The Netscalar sales pitch is that it's an omnibus solution to 6 or 7 'BOX THAT SITS IN FRONT OF YOUR WEB FARM' appliances -- load balancing, http caching/gzip compression, TCPIP optimization, SSL offload, intrusion detection etc.
One thing I do instinctively at presentations like this is to try to connect the features with things I know how to build. Here's how I mentally mapped the Netscalar solution to components I know about:
Load Balancing: mod_balance/mod_backhand
Compressing : mod_gzip
tcp/ip optimization : No clue
SSL offload : mod_ssl/mod_proxy
Intrusion Detection : Novell AppArmor/SELinux + mod_security + mod_rewrite
HTTP Acceleration Extreme: Jemplate + Template::Generate? (another audrey module, sheesh)

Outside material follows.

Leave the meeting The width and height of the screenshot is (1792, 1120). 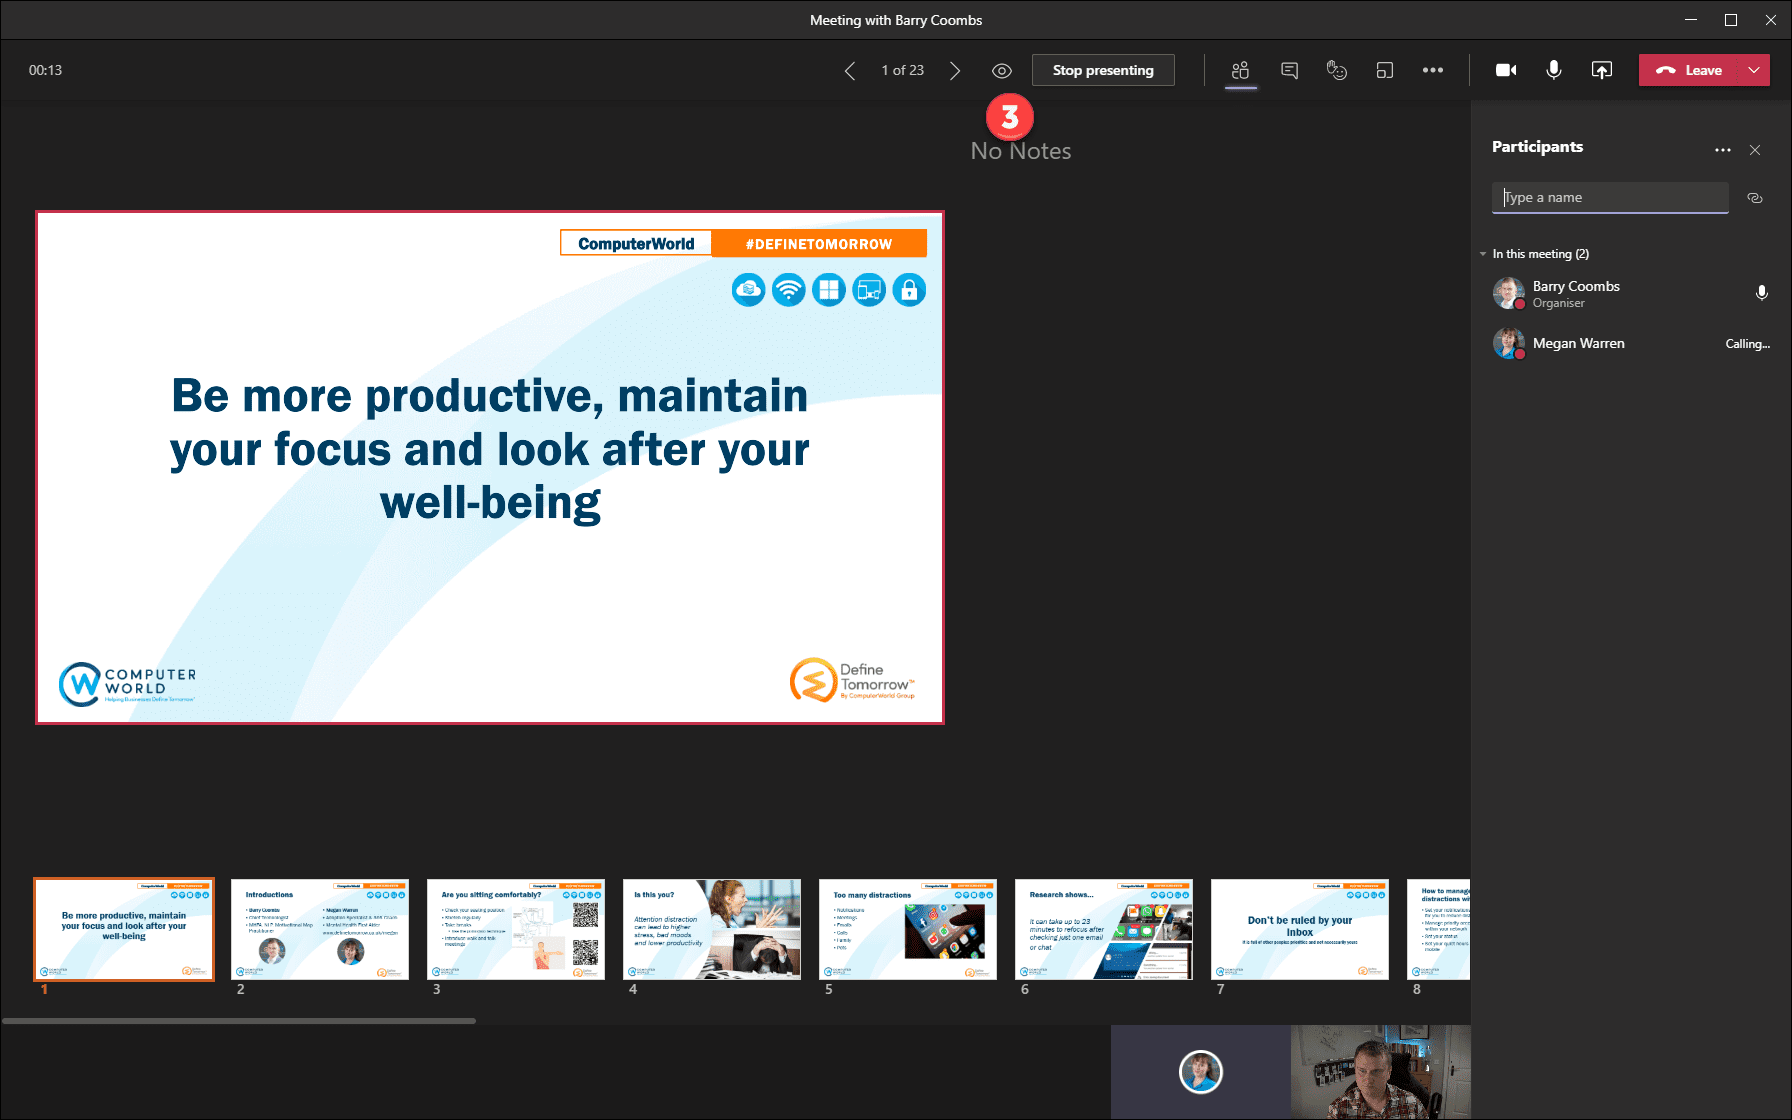(1689, 70)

The last two Netscalar features cross from the ops to the applications space, and are worth mentioning. For intrusion detection, Netscalar can be programmed with regex's for SSN's or credit card numbers, and can both scrub and alert you when outgoing pages that match. It also has a learning mode, where you can train it on constitutes 'safe' URLs and browser behavior. It exports its rules to something you can edit and convert into a policy (I think apparmor does this. AFAIK mod_security doesn't have a learning mode, but as an app-level firewall it enforces similar policies)
The HTTP Acceleration Extreme was most interesting to me as a developer. It will embed a javascript page differencing agent in web pages it sends out, that will intercept hyperlink clicks and do an AJAXy differential page download just like ASP.NET's ATLAS project. It reminded me a bit of Jemplate + Template::Generate, but I bet the ATLAS UpdatePanel control is probably closer to their actual implementation.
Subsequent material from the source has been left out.